Ask the Trainer: Does your dog pass the guest test?

This slideshow requires JavaScript.

We thought this column – a rerun of Ask the Trainer from last year’s holiday season – would be helpful. Ann will post a new column next month. Enjoy!

As dog lovers we tend to be extremely tolerant of what some might perceive as “unmannerly” behavior by our dogs. We’re used to our bulldog’s habit of smooshing his face (and sometimes-droolly mouth) up against our leg to say “welcome home.” We don’t mind when our yorkie jumps into our lap as we settle on the couch. And when our exuberant golden thrusts her nose “south of the border” we understand that she’s just reacquainting herself with us after a long day.

While these normal dog behaviors might be no big deal on a regular day, imagine a gathering in your home for a special occasion (not to stress you out, but the holidays are here) and suddenly your dog is embarrassing you all over the place.

What to do? Your dog is part of your family. Banishing him for special occasions seems cruel. And if your dog isn’t used to being confined or away from the family, you might need to crank up that festive music to cover up the soundtrack being provided by your barking or howling pup. Ugh.

But don’t worry! There’s still time for you and your dog to learn some basic training that will make your special occasion a lot more enjoyable for everyone, including your dog.

First, identify the “high-value” areas of your home, the places where your dog finds lots of excitement and generally gets lots of attention. Usually this is the front door, the family room and the kitchen.

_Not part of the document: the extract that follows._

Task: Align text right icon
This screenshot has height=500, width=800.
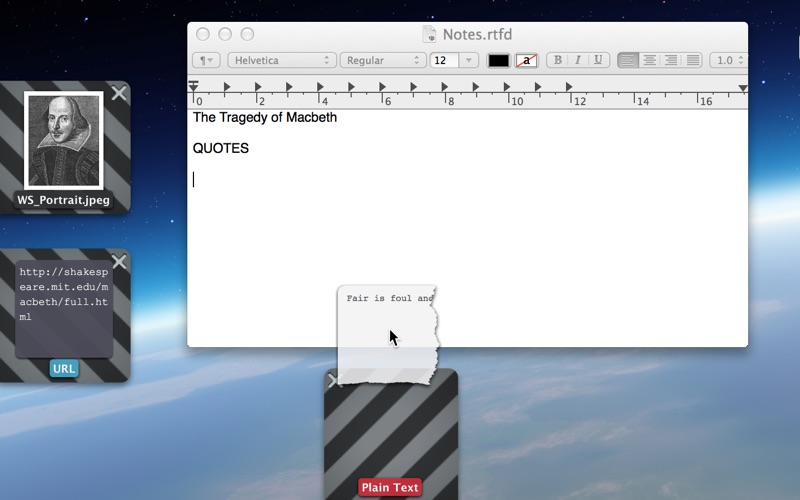Action: (671, 60)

If your dog has some obedience under her belt, put a bed or mat in these areas and have your dog down/stay. Practice when there are no distractions (like guests coming and going) and work up to more stimulating circumstances, like when the kids come storming through, the doorbell rings, or a familiar neighbor pops in.

If a consistent down/stay is not part of your dog’s repertoire (welcome to most of the dog-owning world), then start practicing ignoring your dog in these high-value areas.

For example, when you come in the front door, ignore your dog and just go about your business. Instruct kids and neighbors to do the same. This means no talking, no touching and especially no eye contact. Even if you have to let your dog out for pottying, make this a no-fuss activity without talking or creating any excitement for your dog.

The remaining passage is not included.